It’s ten years ago this month that the Marxist economist Michael Kidron died. Kidron’s work today is woefully and unfairly neglected, but his concerns – around the fusion of state and capital, and environmental destruction especially – now look far ahead of their time.
It was in the course of writing an appreciation of Kidron that I was ended up rereading Chris Harman’s Explaining the Crisis, and noticed a glaring theoretical flaw I’d failed to spot in the past (pp.24 et seq.). Harman, in seeking to defend an orthodox interpretation of Marx’s Capital with the falling rate of profit as the principle theory of crisis, attacks those making use of simultaneous equations solutions to the transformation problem. (It’s around about here that things are going to get obscure – apologies.) In particular, he – correctly – indicates that input prices for commodities used in production will vary from output prices, but then claims that the use of simultaneous equations solutions to the price system enforce an equation between the two. His preferred “solution” to the transformation problem involves taking a set of input prices for the production process, and then allowing them to be transformed (through the production process) into a different set of prices. The prices change because of the application of labour to the input commodities; the new output necessarily reflects a different labour content. Simultaneous equations solutions, Harman claims, collapse this dynamic process of production.
But this won’t do. As Ajit Sinha notes of Andrew Kilman’s Reclaiming Capital, in his devastating review, it involves a fundamental misunderstanding of the procedure of simultaneous equations. The problem is that once the outputs have been produced by the economy, they then re-enter a further round of production, forming another new set of input prices. This process is continuous under capitalism: the system does not just produce (say) one year’s worth of output, and then stop. In other words, we can’t just calculate one round of production – we have to keep running the system forward until we arrive at a stable set of prices for the economy, so that every year’s worth of output forms the following year’s input, and so on.
This is precisely what the simultaneous equations method attempts to do: they attempt to show how the system, on the basis of Marx’s assumptions about the labour theory of value, produces a stable set of prices for all commodities produced. All Harman has done here is to (in effect) follow the first step in finding a solution to simultaneous equation solution, and then declare that the entire system is thereby solved. It isn’t.

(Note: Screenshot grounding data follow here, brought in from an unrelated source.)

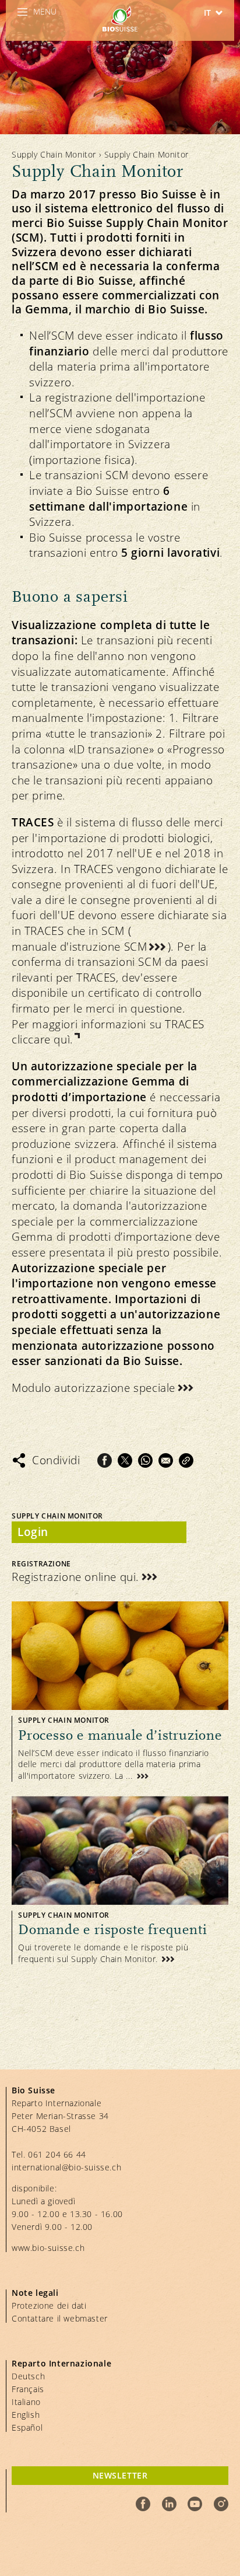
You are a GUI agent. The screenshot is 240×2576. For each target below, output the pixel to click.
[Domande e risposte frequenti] (120, 1880)
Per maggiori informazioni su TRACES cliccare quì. (108, 1032)
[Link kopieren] (186, 1460)
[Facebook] (104, 1460)
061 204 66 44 (57, 2154)
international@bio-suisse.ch (66, 2167)
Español (27, 2427)
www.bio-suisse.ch (48, 2247)
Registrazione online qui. (75, 1576)
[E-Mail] (165, 1460)
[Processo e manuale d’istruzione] (120, 1691)
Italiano (26, 2401)
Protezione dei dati (49, 2305)
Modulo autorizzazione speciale (93, 1387)
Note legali (35, 2292)
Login (32, 1532)
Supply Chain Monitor (54, 154)
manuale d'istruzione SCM (79, 946)
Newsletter (120, 2475)
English (26, 2414)
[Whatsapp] (145, 1460)
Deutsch (28, 2376)
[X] (125, 1460)
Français (28, 2389)
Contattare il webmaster (60, 2318)
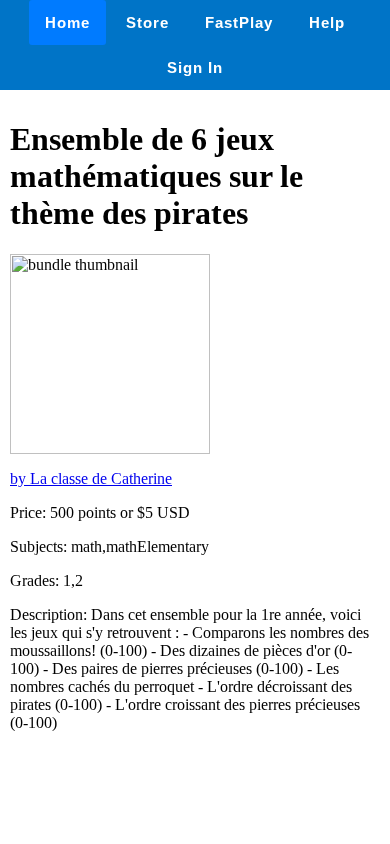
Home (67, 22)
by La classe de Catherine (91, 478)
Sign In (195, 67)
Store (147, 22)
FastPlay (239, 22)
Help (327, 22)
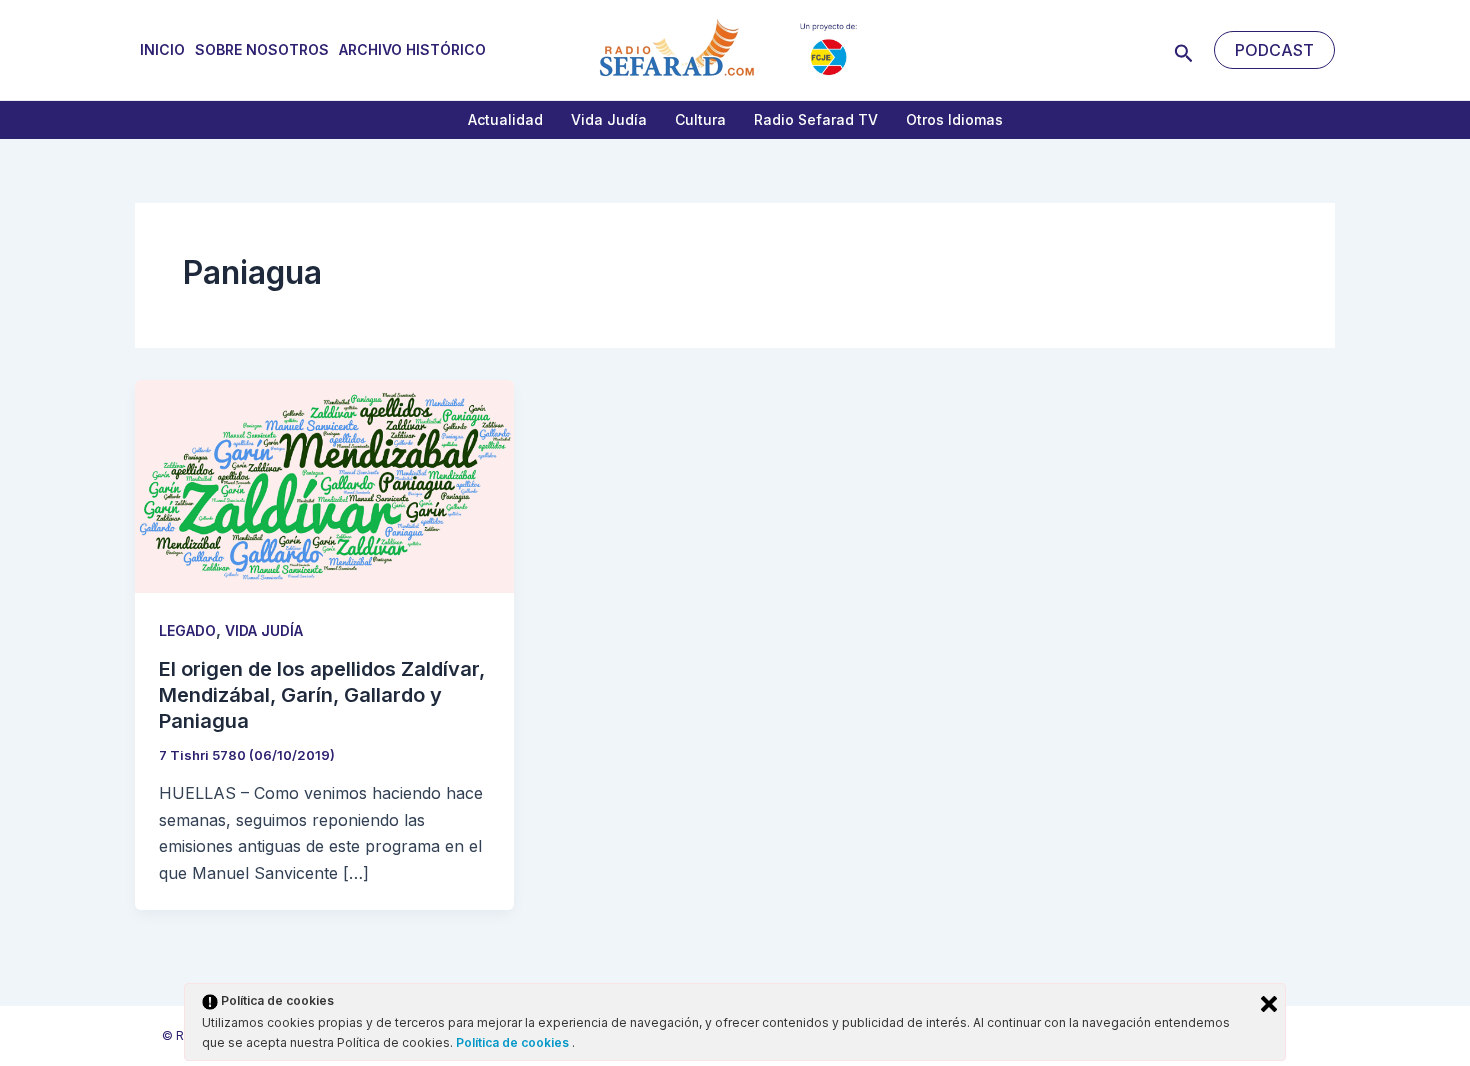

So Harman got the working substantially wrong – echoing, it would seem, the same error made by Marx. His defence, in Explaining the Crisis, of the falling rate of profit, collapses as a result of it. But he got the *intuition* correct. It is absolutely true that capitalism is a dynamic system because it depends on the production of commodities, not just “by commodities” (in Sraffa’s phrase) but over time by labour. Simultaneous equations solutions to the price system assume away too much, collapsing that dynamic production process into a problem of the exchange of produced commodities only. To grasp that dynamic, however, requires to specify it properly – the “commonsense” solution provided by Harman, and its scholastic elaboration by Kliman, is not adequate to the task. The approach of Duncan Foley (1982), specifying formally the dynamic systems of prices and values, looks much more promising – and has been used fruitfully in recent work by Paulo dos Santos and Giorgos Galanis, for instance. As far as I can tell, Harman never referred to it, which is a great shame: his basically correct insight might not have lead, then, to a basically incorrect theory.